* _Task instructions_
Copy these lines with "hotel booking" swapped for "flight booking" and nothing else changed, starting with the line containing "Screen dimensions: 1200x628" and going on through the last line. Leave the pictures out.

☆ ☆ ☆ ☆

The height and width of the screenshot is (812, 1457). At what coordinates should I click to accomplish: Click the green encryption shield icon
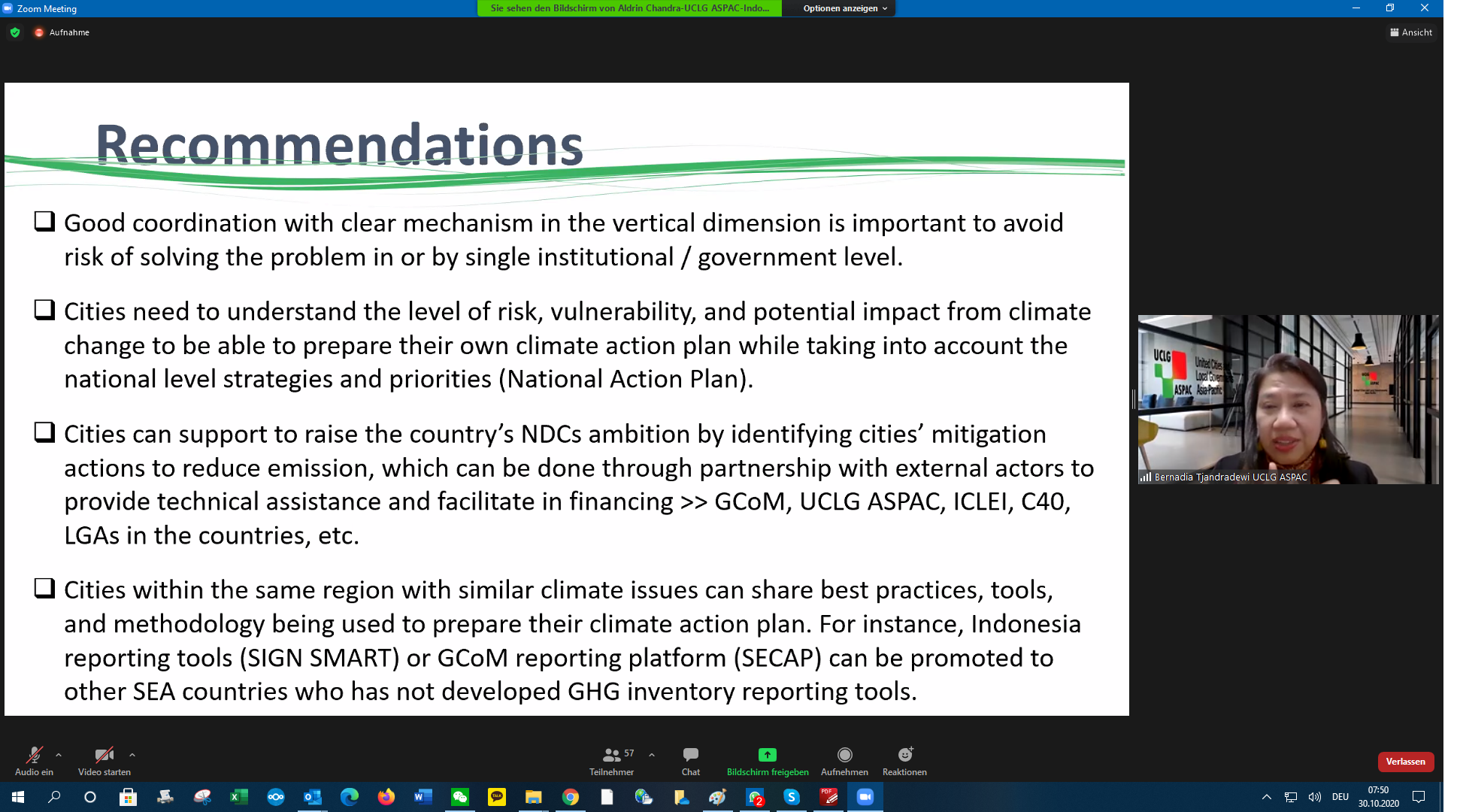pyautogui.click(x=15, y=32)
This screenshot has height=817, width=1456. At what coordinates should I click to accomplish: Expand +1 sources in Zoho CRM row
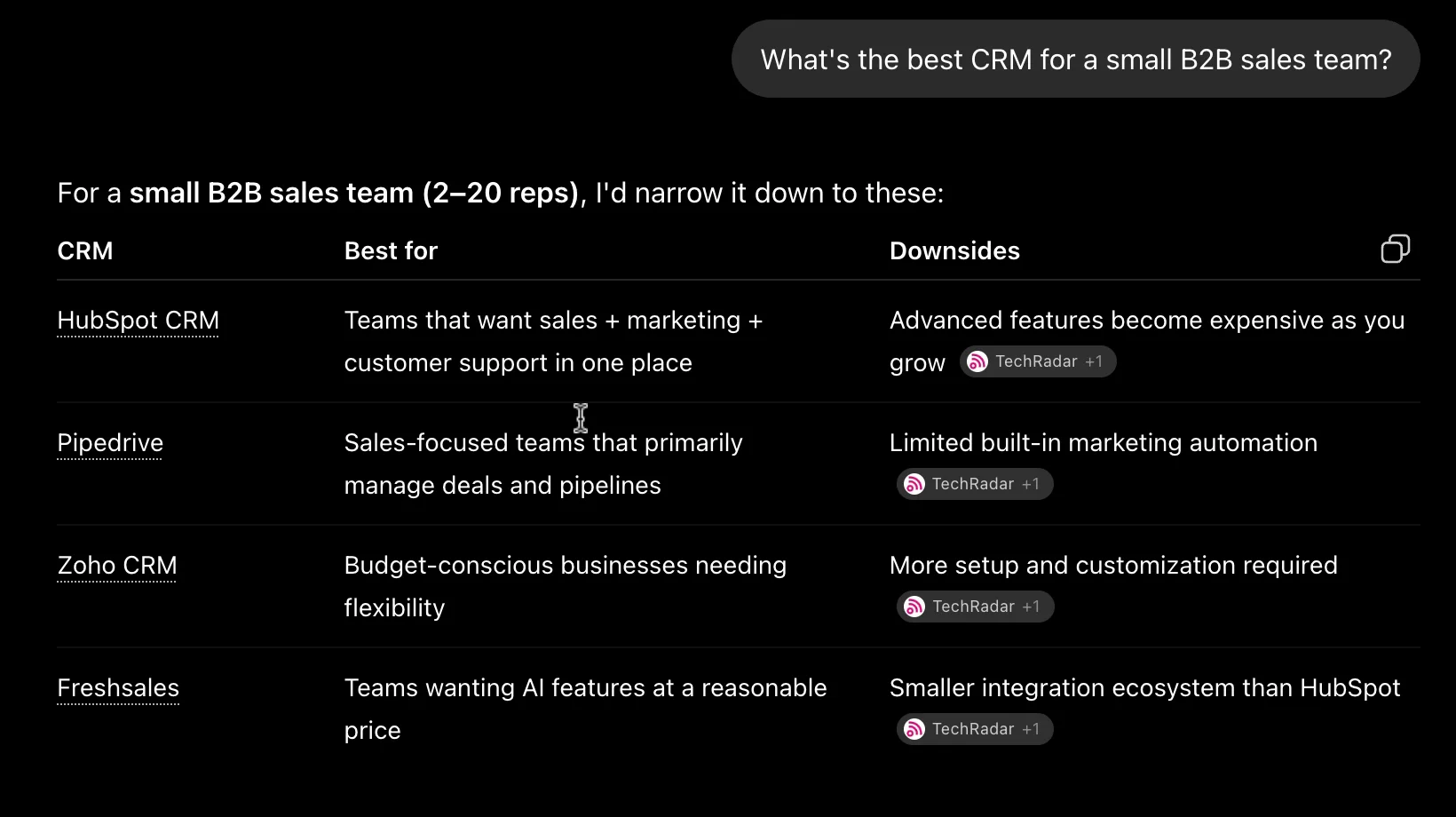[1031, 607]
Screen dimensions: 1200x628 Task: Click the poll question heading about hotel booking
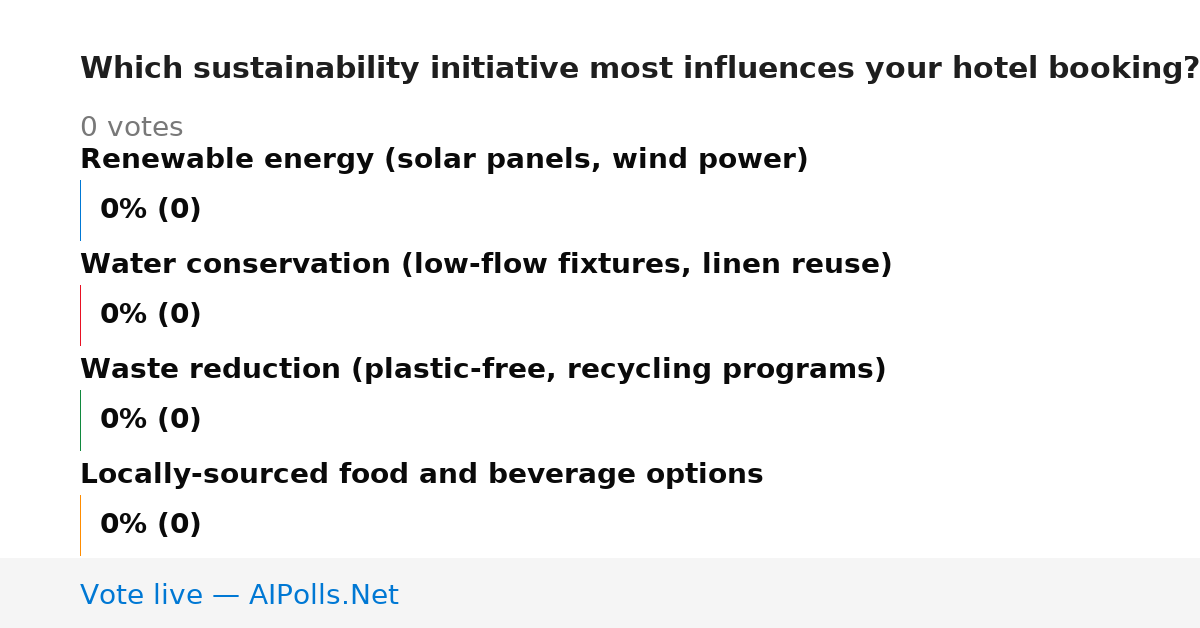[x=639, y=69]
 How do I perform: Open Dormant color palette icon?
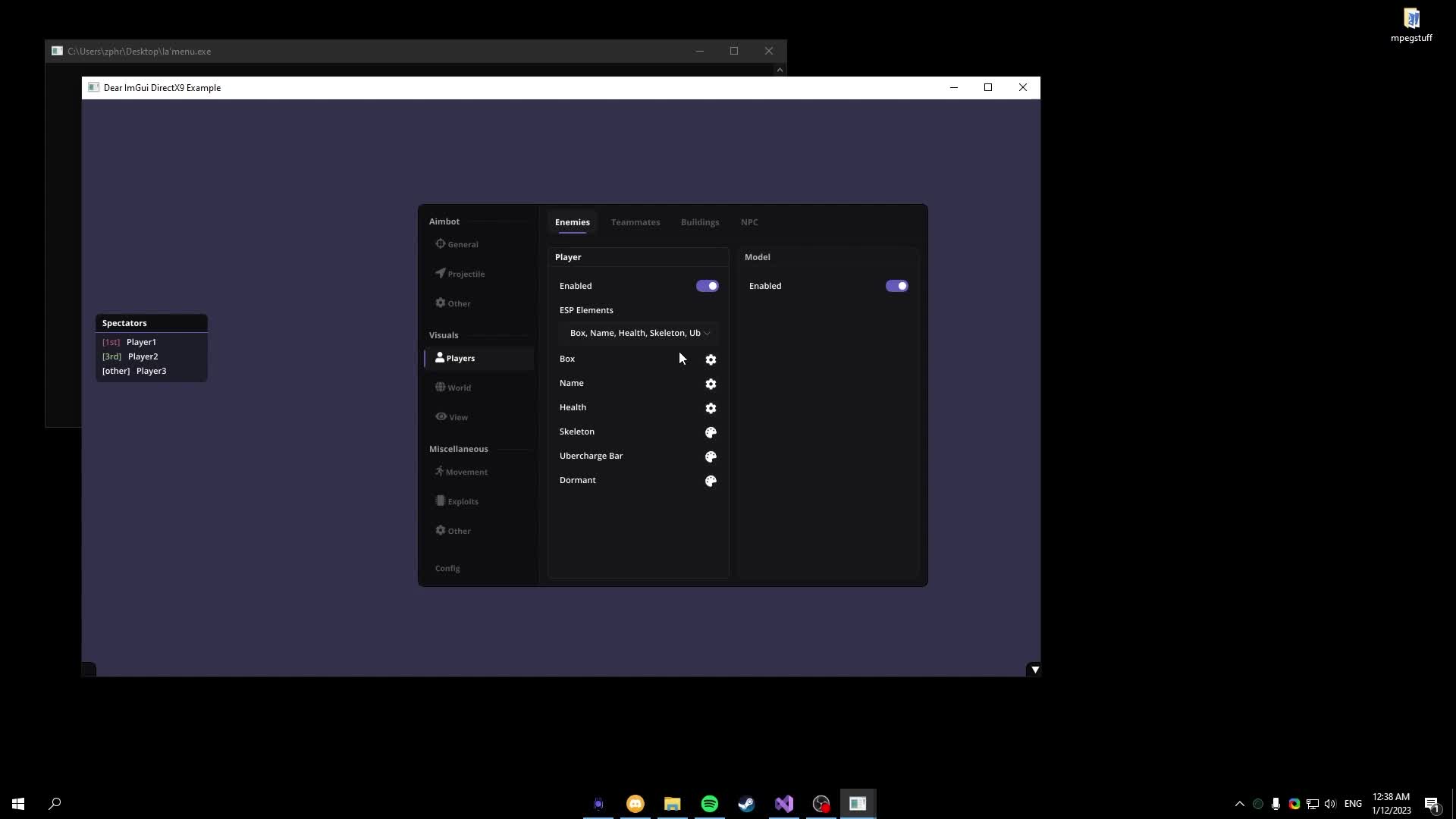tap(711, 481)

☆ ☆ ☆ ☆

* _Result below_
Screen dimensions: 1200x628 Task: Click the poll question heading about flight booking
[x=639, y=69]
 How do I perform: Open Dormant color palette icon?
tap(711, 481)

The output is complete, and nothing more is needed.